In Canada, our democratization process emerged in a much more tepid way. Elites were not as threatened, and so they did not have to concede as much. When today we look at the arguments in favour of keeping the current system, they aren’t democratic. Political scientists will often look at systems post hoc for explanations as to why various systems were kept in place. But really, when it comes to why politicians decide to keep certain systems in place, it’s almost always about power – to maintain some sort of system where certain groups will have the power and other groups will not.

It may be fair to say that there is no perfect voting system – there is no perfect anything – but I argue there are clearly more imperfect ones than others, and ours is the most imperfect, from a democratic point of view. We know people vote party and we know our current system handles representing that poorly. I have yet to see a compelling reason offered for the wild distortions in voter equality produced by our system, particularly in the way it punishes voters that are dispersed compared to those that are not. Instead we see people lauding ‘letting the people decide’, even though we know that many will be unaware of the process and/or poorly informed. But what of the higher order principle in a democracy that as many voters as a possible should get their desired representation? In sanctioning a vote or the idea that the choice of voting system is about equally valid preferences, aren’t we just saying that it is OK for a majority to vote to diminish other people’s voting rights? That doesn’t sound very democratic.

HJ: To me, the interesting thing has been the focus on process. Electoral systems have this special institution place. Parties are important actors in the process. Certain processes like the Citizens’ Assembly arguably therefore leave an important group of participants out of the discussion. I think we have to remember that citizens are voters too, and therefore they are also participants in their electoral system. What strikes me about what’s being done now versus what might have been done a century ago on the Prairies is the demands or expectations over public engagement or involvement in the process. They are much higher! Even looking back at Alberta and Manitoba, these were populist movements, but there was no serious consideration of doing this through a referendum – this was done by legislatures acting on their own, passing laws and foisting them on the public – and that wasn’t a big deal. Expectations have clearly changed. At the same time, it’s not clear to me that citizens are particularly interested in learning all details and the ins and outs of each system to cast informed votes. That’s really the struggle we have. How do you get citizen buy-in to the process, which is important at some level, while still remembering that many of these citizens don’t have the time or the interest to engage in this fairly. There have been interesting shifts in our thinking around citizenship engagement, and also from citizens about their involvement in institutional discussions.

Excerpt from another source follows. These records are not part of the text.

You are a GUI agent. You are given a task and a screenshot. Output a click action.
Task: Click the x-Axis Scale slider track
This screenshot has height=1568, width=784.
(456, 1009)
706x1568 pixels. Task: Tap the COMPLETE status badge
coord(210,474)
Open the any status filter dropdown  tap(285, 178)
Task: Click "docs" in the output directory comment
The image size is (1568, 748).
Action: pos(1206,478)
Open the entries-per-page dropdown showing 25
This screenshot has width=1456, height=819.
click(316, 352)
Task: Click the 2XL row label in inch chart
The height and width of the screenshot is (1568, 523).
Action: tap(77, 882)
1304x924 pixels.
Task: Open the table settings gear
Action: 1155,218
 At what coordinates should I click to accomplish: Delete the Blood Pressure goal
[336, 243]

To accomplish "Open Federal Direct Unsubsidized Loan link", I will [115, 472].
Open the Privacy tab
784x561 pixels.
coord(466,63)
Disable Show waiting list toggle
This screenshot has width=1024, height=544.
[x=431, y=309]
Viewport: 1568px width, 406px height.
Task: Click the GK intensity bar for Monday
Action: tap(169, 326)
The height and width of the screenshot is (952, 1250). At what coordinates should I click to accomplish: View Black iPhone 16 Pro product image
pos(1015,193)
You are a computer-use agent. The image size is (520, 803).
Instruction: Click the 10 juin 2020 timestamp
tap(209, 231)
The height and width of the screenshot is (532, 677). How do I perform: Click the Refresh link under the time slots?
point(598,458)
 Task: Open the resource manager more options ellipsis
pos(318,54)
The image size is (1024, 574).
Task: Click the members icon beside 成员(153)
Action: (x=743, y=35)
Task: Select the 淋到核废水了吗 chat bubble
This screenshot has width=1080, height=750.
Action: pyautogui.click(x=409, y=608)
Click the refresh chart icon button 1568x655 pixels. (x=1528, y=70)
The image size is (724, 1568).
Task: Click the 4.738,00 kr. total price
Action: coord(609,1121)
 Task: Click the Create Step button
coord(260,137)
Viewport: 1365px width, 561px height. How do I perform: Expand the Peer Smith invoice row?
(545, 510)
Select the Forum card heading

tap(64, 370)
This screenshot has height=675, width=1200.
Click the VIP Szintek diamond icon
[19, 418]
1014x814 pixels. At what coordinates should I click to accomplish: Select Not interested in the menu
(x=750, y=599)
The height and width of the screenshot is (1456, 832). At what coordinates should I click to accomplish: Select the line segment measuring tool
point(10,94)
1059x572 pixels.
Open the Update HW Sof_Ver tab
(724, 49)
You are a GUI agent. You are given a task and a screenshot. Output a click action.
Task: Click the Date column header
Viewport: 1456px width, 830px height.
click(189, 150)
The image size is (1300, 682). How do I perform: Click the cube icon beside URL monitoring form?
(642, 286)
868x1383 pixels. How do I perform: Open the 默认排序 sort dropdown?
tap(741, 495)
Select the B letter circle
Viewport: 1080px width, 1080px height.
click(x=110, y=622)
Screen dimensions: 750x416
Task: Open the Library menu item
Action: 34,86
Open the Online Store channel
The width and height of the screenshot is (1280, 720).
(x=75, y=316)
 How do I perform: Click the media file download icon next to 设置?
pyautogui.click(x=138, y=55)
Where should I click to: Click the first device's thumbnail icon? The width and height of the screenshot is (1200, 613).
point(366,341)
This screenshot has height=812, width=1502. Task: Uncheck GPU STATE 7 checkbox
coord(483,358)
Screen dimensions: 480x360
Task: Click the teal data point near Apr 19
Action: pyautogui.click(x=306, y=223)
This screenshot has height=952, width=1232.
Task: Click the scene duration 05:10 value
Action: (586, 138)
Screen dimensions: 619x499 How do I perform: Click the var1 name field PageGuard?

LS: I agree with Harold. The roles of the citizen and of the party have greatly shifted. The citizens have a greater degree of input, and they are also making choices. The shift now has parties saying, ‘we know what’s good for us, and we’ll campaign for that, but when it comes down to what’s best for Canada, we’ll let the citizens sort it out.’ And I think that just reflects what we know about electoral systems – no system is perfect, there are pros and cons to every system, and there are good reasons for liking and disliking almost all of them. With the complexity of this issue, it’s interesting that to a great extent the politicians are saying to voters, ‘we’re going to put it in your hands.’